In early May, I traveled to Washington, D.C., in response to a "Call to Religious Witness for the Arctic Refuge." I felt called. I was responding to an invitation from the Religious Witness for the Earth, an interfaith network dedicated to bearing public witness on critical environmental issues. We wanted to oppose the idea of drilling for oil in the Arctic coastal plain. We shared three days of briefings, lobbying our Members of Congress, and training for the third day's witness and civil disobedience.

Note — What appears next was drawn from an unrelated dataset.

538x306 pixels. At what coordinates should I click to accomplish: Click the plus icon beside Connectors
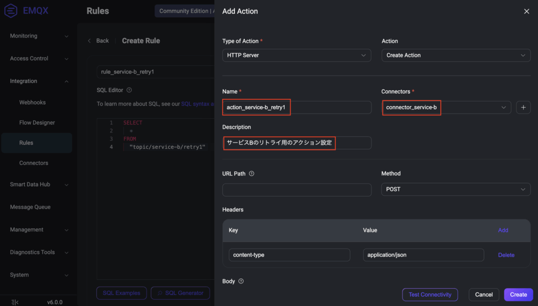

On Thursday, May 3, we found our way to the Washington Mall and processed to the Department of Energy. Our congregation had swollen to nearly 150: clergy in robes, stoles, and clerical collars; rabbis in yarmulkes; parents and children and students from as far away as Alaska and California. We prayed and sang for the earth, for the "wolves and whales, owls and otters." We prayed for the president and the workers at the Department of Energy and we prayed for ourselves, recognizing that any change we worked for had to begin with changing our own consumptive ways of living.
At the conclusion of the worship, 22 of us held hands, and singing, knelt by the entrance. And we prayed—out loud—from a variety of traditions and with hearts full and broken. Between prayers and songs, a uniformed officer warned us three times that we were subject to arrest. Continuing to sing, one by one we were brought to our feet, handcuffed, photographed, and led into waiting police vans. Each of us spent between 12 and 17 hours in jail, in time that was both spirited and somber, joyous and sorrowful, humorous and frightening.

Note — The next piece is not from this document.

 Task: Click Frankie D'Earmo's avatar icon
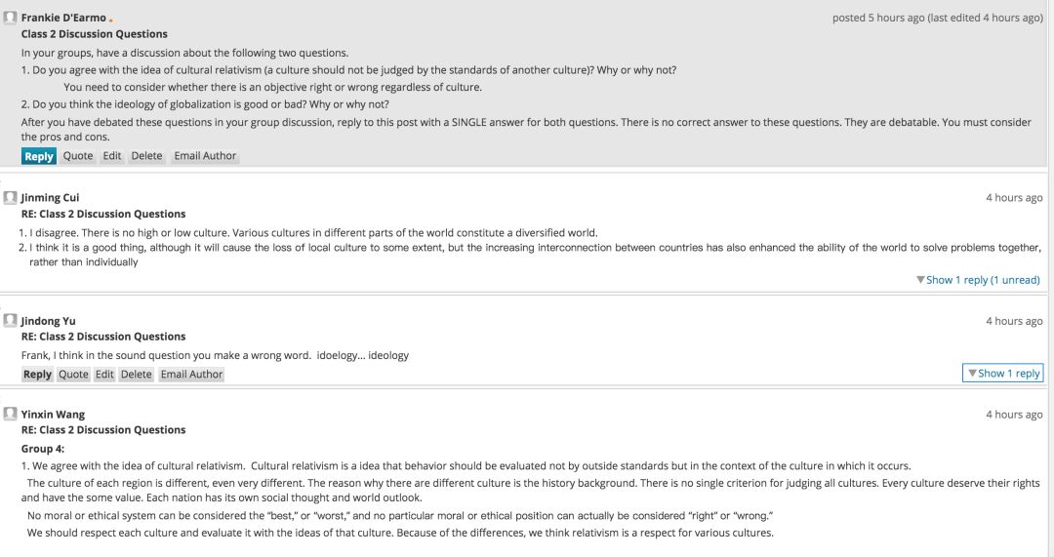[x=10, y=18]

I will never forget that day—not because of the sickly green jail cells covered with graffiti and smelling of urine; not because of the moldy bologna sandwiches we received at 9 p.m.; not because of the numerous pat-downs and handcuffs. I will never forget that day because my heart was broken open. I prayed like I have never prayed before. I was aware of my connection with all the earth and with all its peoples.
Perhaps I will never truly understand what it means to talk about the sacredness of creation. Perhaps it's not ours to understand. But for a time that day—under the portico of the Department of Energy in our nation's capital—I felt it. It touched my heart and I will never be the same.
The Rev. Kate Stevens lives on an organic vegetable farm in rural Charlemont, Mass., and serves as pastor of the United Congregational UCC of Conway, Mass.